Arch Linux - Keep system working on kernel upgrade! 2021

Summary - change the line in /etc/pacman.conf from
NoUpgrade =
to
NoUpgrade = usr/lib/modules/*
This is will prevent upgrades from overriding any kernels modules residing
in /usr/lib/modules (make sure to not include the leading / in
/usr/lib/modules as specified in the pacman.conf documentation). Your
system will now continue to function properly and load device drivers. You
should still reboot your system when possible however, to get the latest
kernel and modules.
The catch is that you will need to manually clean up old kernel modules, which honestly, is not a big deal. You can make a script to remove old modules, or even in a pacman post-hook (look at man alpm-hooks).
Here’s a script I made that works well for me
#!/bin/bash
# mod_clean_arch.sh
# A script to clean up old kernel modules (not current kernel and not
# newly installed) in the /usr/lib/modules directory. Necessary as I
# want to be able to continue using the PC after a kernel update
# Install in /etc/pacman.d/scripts
# Call from a alpm path post-hook at /etc/pacman.d/hooks
set -e
CURRENT_KERN="$(uname -r)"
# LINUX and LINUX_LTS actually do not give exactly the correct values,
# the pacman version is eg. 5.10.3.arch1-1, but the module directory
# name is 5.10.3-arch1-1. In a regular expression with grep this is
# fine, because a dot globs every character, but it will not work with
# the `ls` --hide option unless you process the version to change the
# '.' to a '-', which is not worth it
LINUX="$(pacman -Qi linux | awk '/Version/ { print $3 }')"
LINUX_LTS="$(pacman -Qi linux-lts | awk '/Version/ { print $3 "-lts" }')"
OLD_MODULES="$(ls /usr/lib/modules | grep -e "$LINUX" -e "$LINUX_LTS" -e "$CURRENT_KERN" --invert-match)"
cd /usr/lib/modules
echo "==> Current working directory: $(pwd)"
echo "==> Removing old kernel modules..."

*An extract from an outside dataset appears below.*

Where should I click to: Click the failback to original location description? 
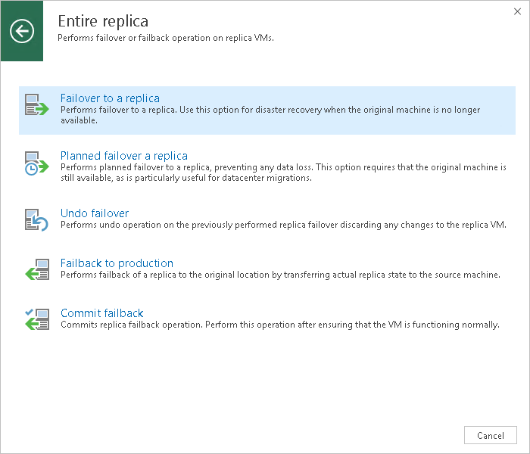pyautogui.click(x=280, y=275)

for MODULE in $OLD_MODULES; do
echo "==> Deleting $(pwd)/$MODULE"
sudo rm -rf "$MODULE"
done
The script
- Finds the current kernel, and the currently installed kernels
- Removes all modules that are not the currently installed or in use kernels
Pretty easy. I use linux and linux-lts hence the variables, if you only
use one, just comment out lts or linux. If you need linux-hardened or
linux-zen, add the appropriate variables and modify old modules as
necessary.
The hook I use installed in /etc/pacman.d/hooks looks like this (
99-kern-modules-clean.hook)
[Trigger]
Operation = Upgrade
Operation = Remove
Operation = Install
Type = Path
Target = usr/lib/modules/*/
[Action]
Description = Cleaning up old kernel modules
When = PostTransaction
Exec = /etc/pacman.d/scripts/mod_clean_arch.sh
Make sure to install the script into /etc/pacman.d/scripts, and the hook
into /etc/pacman.d/hook if you want to do this. Alternatively, just call
the mod clean script manually when you need to clean.

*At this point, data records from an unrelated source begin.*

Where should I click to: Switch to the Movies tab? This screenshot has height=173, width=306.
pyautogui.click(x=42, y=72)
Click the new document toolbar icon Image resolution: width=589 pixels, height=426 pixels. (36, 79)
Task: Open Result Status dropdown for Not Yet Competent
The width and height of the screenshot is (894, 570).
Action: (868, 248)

The benefits of not having to close dozens of browser tabs, your code
editor and all your terminals carefully arranged in different work spaces
in an event where you need to plug in a mouse, keyboard or HDMI for a
presentation is tremendous in my opinion. It also allows you to install new
packages with pacman -Syu without worry of having to restart immediately.
What led to this
After months on and off trying to solve this issue, I found a simple solution to keep your computer and its device drivers functional after a kernel upgrade!

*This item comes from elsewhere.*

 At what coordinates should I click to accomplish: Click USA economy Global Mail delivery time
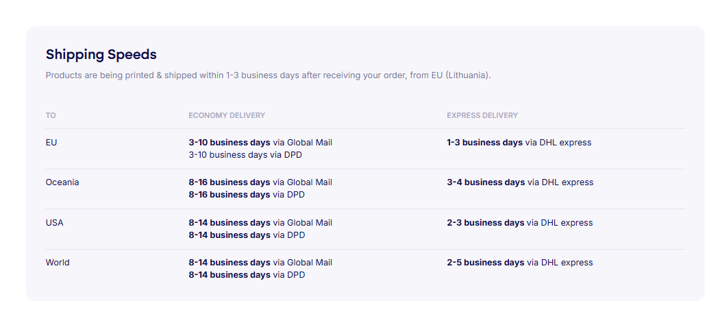260,223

So I discovered this issue in 2020 when someone gave me one of his spare
mice. He is a electrical, cloud database infrastructure engineer who works
more on the hardware side of things than the software. He knew about Linux,
but never tried it, and was interested to see if the drivers would plug and
play like was promised. I plugged it in and lo and behold, it wasn’t
working. I checked lsusb which saw the USB device, and dmesg which also
registered it; but nevertheless I was dumbfounded to discover it would not
work.
‘I guess Linux does not have the device drivers for this mouse’, he said.
Oh the shame! I had been preaching almost on the simplicity and reliability of Linux, but was let down by my own lack of knowledge. I was dumbfounded, and proceeded to test another wireless mouse I had, which also did not work. This was odd, because the mouse had worked just a day earlier. So I did what all computer professionals do when reach this kind of roadblock, I rebooted the system.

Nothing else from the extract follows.